**SOURCE RECORDS:**
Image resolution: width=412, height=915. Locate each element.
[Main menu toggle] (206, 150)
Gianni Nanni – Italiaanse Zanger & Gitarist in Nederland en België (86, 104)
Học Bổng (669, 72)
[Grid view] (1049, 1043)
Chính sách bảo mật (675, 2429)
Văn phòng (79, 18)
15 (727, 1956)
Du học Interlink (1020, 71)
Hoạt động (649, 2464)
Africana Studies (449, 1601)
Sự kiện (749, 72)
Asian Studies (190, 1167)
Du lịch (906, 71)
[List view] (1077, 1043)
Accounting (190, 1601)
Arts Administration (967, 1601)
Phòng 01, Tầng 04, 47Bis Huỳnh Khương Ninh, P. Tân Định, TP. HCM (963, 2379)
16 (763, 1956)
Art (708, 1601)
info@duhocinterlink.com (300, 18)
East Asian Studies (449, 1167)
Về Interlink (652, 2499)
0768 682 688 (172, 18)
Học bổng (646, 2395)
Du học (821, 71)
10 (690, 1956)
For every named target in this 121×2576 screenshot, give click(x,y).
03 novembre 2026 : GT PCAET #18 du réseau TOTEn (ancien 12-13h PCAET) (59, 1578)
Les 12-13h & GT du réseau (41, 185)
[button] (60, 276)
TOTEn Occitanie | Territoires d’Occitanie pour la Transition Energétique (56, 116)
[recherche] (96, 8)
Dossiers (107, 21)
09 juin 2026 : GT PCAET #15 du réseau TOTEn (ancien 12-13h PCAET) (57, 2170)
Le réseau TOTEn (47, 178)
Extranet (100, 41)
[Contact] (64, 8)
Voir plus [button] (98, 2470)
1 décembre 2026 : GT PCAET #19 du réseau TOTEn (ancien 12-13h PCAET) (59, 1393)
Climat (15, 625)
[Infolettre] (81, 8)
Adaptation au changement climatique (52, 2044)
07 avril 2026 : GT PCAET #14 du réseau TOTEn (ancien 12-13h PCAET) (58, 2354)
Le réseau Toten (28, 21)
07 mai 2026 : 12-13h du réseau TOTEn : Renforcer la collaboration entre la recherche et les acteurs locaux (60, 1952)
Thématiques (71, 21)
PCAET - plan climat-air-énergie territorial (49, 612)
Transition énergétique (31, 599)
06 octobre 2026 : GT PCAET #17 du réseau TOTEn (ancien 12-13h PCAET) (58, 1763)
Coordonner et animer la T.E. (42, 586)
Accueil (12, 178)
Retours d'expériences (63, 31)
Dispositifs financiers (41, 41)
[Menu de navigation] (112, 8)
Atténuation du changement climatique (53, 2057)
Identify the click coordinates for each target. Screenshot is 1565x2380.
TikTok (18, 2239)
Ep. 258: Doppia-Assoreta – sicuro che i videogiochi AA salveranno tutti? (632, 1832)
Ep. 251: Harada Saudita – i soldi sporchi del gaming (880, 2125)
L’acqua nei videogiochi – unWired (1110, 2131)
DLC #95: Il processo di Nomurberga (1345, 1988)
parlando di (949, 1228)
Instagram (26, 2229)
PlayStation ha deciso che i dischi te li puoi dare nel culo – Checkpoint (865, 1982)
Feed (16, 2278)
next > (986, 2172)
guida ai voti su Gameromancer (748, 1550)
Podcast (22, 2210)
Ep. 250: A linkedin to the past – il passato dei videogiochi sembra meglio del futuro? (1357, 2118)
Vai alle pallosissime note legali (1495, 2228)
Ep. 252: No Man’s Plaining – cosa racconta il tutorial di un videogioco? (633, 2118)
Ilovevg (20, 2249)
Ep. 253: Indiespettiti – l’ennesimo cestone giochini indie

**EXERCISE GOAL:**
Using the data above, transcribe the lines that run from the line with "info@duhocinterlink.com (300, 18)" to the line with "Ep. 251: Harada", both ends kept, and output nothing else.

**RESPONSE TO THIS TASK:**
info@duhocinterlink.com (300, 18)
East Asian Studies (449, 1167)
Về Interlink (652, 2499)
0768 682 688 (172, 18)
Học bổng (646, 2395)
Du học (821, 71)
10 (690, 1956)
For every named target in this 121×2576 screenshot, give click(x,y).
03 novembre 2026 : GT PCAET #18 du réseau TOTEn (ancien 12-13h PCAET) (59, 1578)
Les 12-13h & GT du réseau (41, 185)
[button] (60, 276)
TOTEn Occitanie | Territoires d’Occitanie pour la Transition Energétique (56, 116)
[recherche] (96, 8)
Dossiers (107, 21)
09 juin 2026 : GT PCAET #15 du réseau TOTEn (ancien 12-13h PCAET) (57, 2170)
Le réseau TOTEn (47, 178)
Extranet (100, 41)
[Contact] (64, 8)
Voir plus [button] (98, 2470)
1 décembre 2026 : GT PCAET #19 du réseau TOTEn (ancien 12-13h PCAET) (59, 1393)
Climat (15, 625)
[Infolettre] (81, 8)
Adaptation au changement climatique (52, 2044)
07 avril 2026 : GT PCAET #14 du réseau TOTEn (ancien 12-13h PCAET) (58, 2354)
Le réseau Toten (28, 21)
07 mai 2026 : 12-13h du réseau TOTEn : Renforcer la collaboration entre la recherche et les acteurs locaux (60, 1952)
Thématiques (71, 21)
PCAET - plan climat-air-énergie territorial (49, 612)
Transition énergétique (31, 599)
06 octobre 2026 : GT PCAET #17 du réseau TOTEn (ancien 12-13h PCAET) (58, 1763)
Coordonner et animer la T.E. (42, 586)
Accueil (12, 178)
Retours d'expériences (63, 31)
Dispositifs financiers (41, 41)
[Menu de navigation] (112, 8)
Atténuation du changement climatique (53, 2057)
Identify the click coordinates for each target. Screenshot is 1565x2380.
TikTok (18, 2239)
Ep. 258: Doppia-Assoreta – sicuro che i videogiochi AA salveranno tutti? (632, 1832)
Ep. 251: Harada Saudita – i soldi sporchi del gaming (880, 2125)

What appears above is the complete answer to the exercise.